• **YOUR ASSIGNMENT**: All lines from the one that contains "At what coordinates" to the end of the data must be retyped exactly. Pictures are not retyped.

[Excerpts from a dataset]
# # # # #
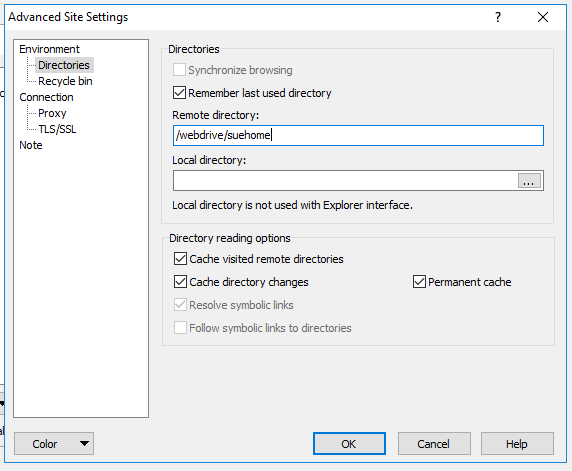Click the question mark help icon in title bar
This screenshot has width=572, height=471.
[x=498, y=17]
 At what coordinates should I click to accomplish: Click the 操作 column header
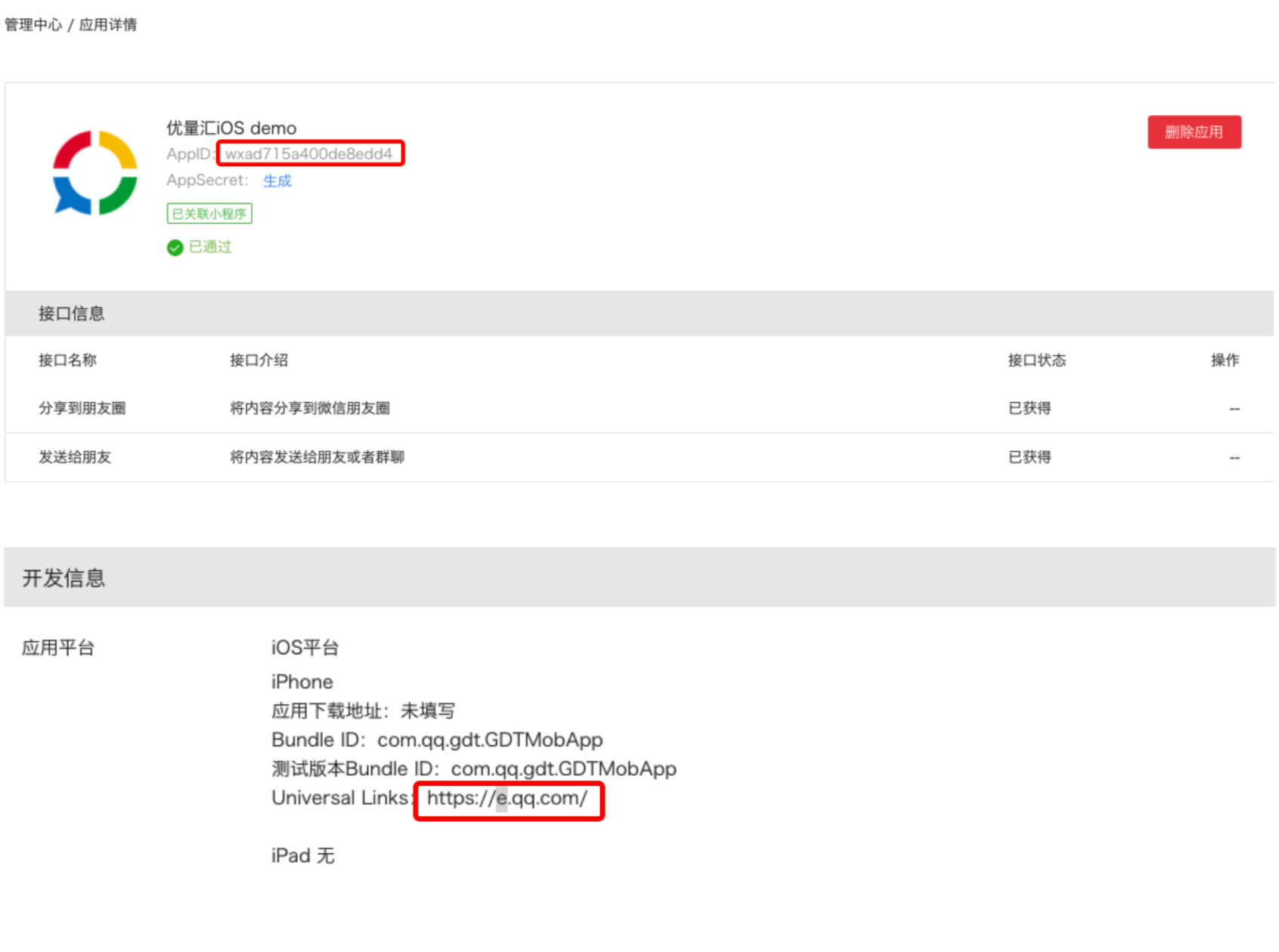click(x=1225, y=360)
# # # # #
• **OUTPUT OF THE TASK**:
 At what coordinates should I click to accomplish: Click the 操作 column header
click(x=1225, y=360)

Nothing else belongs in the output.